You are looking at a 27-inch IPS LCD panel with a QHD resolution of 2560 x 1440. For this screen size, that resolution is spot on. Everything looks sharp, crisp, and well-defined.

Text clarity is excellent, whether you are reading articles, writing documents, or coding. Media consumption looks great, and games benefit massively from the extra sharpness over Full HD.

Lenovo rates the panel at a typical brightness of 300 nits, which is slightly higher than what many monitors in this price range offer. I did not test peak brightness formally, but in a well-lit room, the screen had no trouble staying bright and legible.

The headline feature here is the 240Hz refresh rate, which makes a massive difference in fast-paced competitive games like CS:GO and Valorant. Motion looks fluid, tracking feels more precise, and once you get used to it, it is very hard to go back to lower refresh rates.

The monitor supports AMD FreeSync Premium and VESA Adaptive Sync, which helps eliminate screen tearing and stutter when paired with a compatible GPU.

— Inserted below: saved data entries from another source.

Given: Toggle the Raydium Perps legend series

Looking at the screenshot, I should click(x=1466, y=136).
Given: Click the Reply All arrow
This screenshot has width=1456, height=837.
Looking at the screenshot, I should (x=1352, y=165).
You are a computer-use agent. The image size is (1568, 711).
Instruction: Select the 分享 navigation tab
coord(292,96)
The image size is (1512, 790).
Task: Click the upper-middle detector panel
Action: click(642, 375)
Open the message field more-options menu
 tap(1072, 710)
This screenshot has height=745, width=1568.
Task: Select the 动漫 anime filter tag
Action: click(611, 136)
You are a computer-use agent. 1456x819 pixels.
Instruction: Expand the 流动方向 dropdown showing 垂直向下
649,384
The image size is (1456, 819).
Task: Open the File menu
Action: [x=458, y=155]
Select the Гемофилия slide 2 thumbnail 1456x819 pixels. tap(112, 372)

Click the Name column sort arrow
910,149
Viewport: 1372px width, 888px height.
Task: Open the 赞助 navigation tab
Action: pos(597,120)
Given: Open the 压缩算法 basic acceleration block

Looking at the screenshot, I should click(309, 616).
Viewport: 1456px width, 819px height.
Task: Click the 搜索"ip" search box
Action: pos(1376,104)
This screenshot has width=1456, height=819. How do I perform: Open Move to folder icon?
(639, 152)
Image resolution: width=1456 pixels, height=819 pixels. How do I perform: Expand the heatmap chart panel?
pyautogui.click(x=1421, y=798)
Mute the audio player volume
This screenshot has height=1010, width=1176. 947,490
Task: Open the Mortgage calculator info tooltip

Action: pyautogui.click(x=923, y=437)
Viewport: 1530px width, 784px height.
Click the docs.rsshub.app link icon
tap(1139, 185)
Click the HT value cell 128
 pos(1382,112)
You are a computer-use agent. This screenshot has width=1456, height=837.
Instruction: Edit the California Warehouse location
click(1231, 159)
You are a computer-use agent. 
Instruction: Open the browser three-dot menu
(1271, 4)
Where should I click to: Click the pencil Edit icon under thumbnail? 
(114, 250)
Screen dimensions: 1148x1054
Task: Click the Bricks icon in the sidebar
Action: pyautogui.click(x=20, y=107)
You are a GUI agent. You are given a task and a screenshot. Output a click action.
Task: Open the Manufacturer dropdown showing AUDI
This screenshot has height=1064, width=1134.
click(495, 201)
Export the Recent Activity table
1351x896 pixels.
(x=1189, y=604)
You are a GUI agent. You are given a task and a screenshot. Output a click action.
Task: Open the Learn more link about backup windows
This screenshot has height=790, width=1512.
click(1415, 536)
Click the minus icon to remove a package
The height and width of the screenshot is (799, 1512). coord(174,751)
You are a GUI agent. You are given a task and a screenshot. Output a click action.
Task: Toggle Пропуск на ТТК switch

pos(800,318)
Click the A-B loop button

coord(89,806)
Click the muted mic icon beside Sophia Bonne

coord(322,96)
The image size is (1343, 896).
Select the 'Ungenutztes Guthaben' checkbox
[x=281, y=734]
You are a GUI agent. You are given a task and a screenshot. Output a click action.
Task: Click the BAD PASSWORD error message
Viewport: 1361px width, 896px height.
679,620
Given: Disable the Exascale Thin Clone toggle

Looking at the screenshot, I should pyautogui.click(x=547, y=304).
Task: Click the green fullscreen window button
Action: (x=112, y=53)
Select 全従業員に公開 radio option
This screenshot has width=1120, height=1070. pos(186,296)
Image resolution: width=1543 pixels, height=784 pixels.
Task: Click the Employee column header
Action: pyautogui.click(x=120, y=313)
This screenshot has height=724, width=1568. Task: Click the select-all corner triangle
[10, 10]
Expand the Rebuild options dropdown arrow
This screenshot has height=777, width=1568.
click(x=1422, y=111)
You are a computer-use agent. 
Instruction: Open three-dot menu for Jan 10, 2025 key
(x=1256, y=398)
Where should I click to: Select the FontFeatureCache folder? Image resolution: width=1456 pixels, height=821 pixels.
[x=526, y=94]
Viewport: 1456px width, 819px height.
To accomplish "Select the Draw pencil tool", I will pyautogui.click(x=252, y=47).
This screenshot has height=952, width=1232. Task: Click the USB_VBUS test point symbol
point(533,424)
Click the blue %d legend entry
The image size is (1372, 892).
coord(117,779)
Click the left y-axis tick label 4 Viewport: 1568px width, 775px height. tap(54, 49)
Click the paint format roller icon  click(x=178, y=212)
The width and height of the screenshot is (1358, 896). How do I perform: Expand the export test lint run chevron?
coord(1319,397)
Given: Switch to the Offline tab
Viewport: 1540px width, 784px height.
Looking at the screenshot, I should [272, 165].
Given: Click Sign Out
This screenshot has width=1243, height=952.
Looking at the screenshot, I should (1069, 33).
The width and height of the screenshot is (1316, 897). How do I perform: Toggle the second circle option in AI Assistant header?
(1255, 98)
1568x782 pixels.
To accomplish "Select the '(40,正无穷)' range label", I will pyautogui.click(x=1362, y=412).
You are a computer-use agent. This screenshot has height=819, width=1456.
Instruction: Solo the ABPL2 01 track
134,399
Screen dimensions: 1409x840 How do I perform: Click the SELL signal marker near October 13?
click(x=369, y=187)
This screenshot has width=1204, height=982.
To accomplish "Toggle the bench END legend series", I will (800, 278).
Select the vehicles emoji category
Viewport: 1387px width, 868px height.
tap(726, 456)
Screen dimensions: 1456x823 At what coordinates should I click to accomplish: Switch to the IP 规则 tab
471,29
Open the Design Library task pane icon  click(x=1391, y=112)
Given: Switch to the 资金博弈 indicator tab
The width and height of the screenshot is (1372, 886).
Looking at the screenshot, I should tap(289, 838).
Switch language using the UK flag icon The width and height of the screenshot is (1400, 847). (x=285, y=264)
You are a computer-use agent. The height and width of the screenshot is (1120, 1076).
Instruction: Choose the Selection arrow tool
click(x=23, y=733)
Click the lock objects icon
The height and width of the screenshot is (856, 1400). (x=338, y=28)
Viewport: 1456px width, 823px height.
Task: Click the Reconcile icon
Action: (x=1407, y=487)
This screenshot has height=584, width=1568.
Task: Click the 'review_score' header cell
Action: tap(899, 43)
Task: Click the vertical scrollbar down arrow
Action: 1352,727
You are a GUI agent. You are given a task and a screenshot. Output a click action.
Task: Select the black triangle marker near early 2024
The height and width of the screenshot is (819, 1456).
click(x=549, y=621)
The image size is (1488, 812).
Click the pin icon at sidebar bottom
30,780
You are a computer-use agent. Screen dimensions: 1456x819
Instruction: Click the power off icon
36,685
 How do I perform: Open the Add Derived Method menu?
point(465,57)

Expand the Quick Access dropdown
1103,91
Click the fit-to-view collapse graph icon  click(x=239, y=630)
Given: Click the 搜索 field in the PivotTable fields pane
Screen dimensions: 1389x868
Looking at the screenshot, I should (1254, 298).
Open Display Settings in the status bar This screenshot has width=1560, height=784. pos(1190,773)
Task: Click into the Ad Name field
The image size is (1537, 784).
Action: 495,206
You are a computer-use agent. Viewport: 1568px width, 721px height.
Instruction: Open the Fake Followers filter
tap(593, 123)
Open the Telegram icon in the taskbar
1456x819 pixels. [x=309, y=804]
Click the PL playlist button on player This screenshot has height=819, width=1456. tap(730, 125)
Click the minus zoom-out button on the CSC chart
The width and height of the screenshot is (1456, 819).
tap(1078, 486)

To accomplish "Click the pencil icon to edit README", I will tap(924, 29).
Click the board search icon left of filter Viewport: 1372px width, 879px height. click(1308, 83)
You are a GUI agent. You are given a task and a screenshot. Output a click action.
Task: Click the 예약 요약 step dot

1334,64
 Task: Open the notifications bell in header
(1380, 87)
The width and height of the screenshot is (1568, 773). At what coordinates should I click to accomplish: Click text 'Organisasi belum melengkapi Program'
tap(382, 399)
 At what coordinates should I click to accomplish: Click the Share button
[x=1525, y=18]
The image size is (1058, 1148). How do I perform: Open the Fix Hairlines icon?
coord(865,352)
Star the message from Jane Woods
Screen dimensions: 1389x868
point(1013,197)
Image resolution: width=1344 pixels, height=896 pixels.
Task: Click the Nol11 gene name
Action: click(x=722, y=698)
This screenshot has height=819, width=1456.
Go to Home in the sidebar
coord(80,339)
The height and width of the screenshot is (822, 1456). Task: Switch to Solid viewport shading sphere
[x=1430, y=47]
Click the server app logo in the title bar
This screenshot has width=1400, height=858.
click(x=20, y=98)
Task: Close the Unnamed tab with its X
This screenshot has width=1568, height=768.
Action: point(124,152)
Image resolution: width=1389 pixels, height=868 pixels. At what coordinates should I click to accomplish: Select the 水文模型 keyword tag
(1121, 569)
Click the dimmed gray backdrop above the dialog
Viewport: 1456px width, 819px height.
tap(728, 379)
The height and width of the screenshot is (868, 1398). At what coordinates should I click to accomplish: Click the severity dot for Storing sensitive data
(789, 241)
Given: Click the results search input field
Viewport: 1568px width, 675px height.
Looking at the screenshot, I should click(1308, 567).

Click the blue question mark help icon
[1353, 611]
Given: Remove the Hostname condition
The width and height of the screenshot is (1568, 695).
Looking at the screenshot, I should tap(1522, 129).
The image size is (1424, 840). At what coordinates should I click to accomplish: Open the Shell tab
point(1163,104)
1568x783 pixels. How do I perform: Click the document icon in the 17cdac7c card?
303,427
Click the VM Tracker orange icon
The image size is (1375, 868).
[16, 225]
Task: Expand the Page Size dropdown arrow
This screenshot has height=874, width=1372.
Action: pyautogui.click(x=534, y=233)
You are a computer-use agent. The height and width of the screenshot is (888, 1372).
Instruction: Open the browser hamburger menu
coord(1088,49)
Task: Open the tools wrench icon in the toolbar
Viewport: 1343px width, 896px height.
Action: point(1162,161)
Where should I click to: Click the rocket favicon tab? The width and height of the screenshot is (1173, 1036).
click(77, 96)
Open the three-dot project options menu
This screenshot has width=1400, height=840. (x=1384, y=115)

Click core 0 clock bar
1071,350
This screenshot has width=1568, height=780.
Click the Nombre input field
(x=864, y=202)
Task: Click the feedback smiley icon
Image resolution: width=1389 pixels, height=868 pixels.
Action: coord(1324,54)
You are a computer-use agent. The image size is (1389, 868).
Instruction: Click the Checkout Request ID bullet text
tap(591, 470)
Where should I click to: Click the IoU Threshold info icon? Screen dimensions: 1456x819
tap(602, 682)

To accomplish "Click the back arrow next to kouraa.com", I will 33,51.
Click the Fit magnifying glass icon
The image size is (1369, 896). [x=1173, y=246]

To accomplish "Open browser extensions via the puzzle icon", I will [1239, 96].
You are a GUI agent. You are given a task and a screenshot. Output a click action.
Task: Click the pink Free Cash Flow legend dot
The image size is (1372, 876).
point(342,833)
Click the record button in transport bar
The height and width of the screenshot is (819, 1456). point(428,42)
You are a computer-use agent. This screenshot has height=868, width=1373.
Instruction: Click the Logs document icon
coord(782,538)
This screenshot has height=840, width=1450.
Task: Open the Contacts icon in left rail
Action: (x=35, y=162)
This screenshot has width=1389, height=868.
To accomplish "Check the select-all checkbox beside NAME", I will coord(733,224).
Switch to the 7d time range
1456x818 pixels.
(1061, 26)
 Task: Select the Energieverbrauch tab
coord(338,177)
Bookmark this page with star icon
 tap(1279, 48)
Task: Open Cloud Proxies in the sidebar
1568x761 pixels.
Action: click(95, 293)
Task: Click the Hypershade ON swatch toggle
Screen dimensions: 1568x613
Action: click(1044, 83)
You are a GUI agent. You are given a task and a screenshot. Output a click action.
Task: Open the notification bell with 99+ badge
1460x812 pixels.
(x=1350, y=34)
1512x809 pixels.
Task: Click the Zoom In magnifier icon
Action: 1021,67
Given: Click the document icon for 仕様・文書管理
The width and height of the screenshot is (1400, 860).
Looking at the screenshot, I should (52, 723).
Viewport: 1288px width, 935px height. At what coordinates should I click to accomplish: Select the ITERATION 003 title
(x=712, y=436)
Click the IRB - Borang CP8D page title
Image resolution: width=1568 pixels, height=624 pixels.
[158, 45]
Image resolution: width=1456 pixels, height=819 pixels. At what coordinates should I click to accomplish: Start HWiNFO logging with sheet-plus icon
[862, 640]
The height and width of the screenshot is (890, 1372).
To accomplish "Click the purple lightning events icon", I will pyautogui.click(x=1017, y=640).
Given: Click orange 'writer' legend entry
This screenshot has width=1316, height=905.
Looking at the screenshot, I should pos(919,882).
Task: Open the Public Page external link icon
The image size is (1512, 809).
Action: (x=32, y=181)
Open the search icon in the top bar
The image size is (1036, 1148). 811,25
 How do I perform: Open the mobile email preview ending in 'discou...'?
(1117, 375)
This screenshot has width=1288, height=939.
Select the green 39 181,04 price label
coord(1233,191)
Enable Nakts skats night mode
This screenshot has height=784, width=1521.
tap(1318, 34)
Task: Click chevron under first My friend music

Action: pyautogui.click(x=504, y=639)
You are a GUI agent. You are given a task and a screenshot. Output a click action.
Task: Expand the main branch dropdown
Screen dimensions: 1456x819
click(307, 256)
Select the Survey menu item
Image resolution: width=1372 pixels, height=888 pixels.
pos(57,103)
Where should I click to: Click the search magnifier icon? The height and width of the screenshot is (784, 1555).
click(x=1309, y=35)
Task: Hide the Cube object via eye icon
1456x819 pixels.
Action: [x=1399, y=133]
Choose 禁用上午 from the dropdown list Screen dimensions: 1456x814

Lenovo also includes multiple MPRT modes that can push the pixel response time down to as low as 0.5ms. For a monitor under ₹20,000, that is seriously impressive. Ghosting is minimal, motion clarity is strong, and fast transitions hold up extremely well.

Colour performance is another area where the Legion 27Q10 overdelivers. Even though this is an 8-bit panel, it covers 99 percent of the sRGB colour space and around 90 percent of DCI-P3. For a high-refresh-rate gaming monitor, that is borderline ridiculous.

Out of the box, the monitor comes factory calibrated, and Lenovo claims a colour accuracy of Delta E less than 2. In practical terms, this means you can start using it for colour-sensitive tasks like photo or video editing without immediately needing calibration.

Viewing angles are excellent, thanks to the IPS panel. Lenovo rates them at 178 degrees, and in real-world use, colours and contrast remain consistent even when viewing the screen from the side. This makes the monitor great for shared gaming sessions or couch gaming with a console.

Verdict: a benchmark for budget gaming monitors

At ₹19,999, the Lenovo Legion 27Q10 is an incredibly compelling purchase.

It quietly proves that budget gaming monitors do not have to feel compromised. You get a sharp QHD IPS panel, a genuinely useful 240Hz refresh rate, fast response times, and colour performance that comfortably punches above its price bracket.

Yes, there are alternatives from Samsung and LG at similar prices, but they all make compromises somewhere. Some settle for lower refresh rates. Others sacrifice colour performance. None of them hit the same balance that the Legion 27Q10 manages to achieve.

What really stands out is how well-rounded the package feels. This is not a monitor built purely to look good on a spec sheet. It works just as well for competitive gaming as it does for everyday productivity and light content creation.

The minimal design, excellent ergonomics, and VESA flexibility make it easy to fit into almost any setup. The port selection could have been more ambitious, and the lack of USB connectivity or speakers does sting a little, but these are not deal-breakers.

If you want a serious gaming monitor under ₹20,000 that does not scream gamer and still delivers top-tier fundamentals where it actually matters, the Lenovo Legion 27Q10 is easily one of the strongest value-for-money options in its class.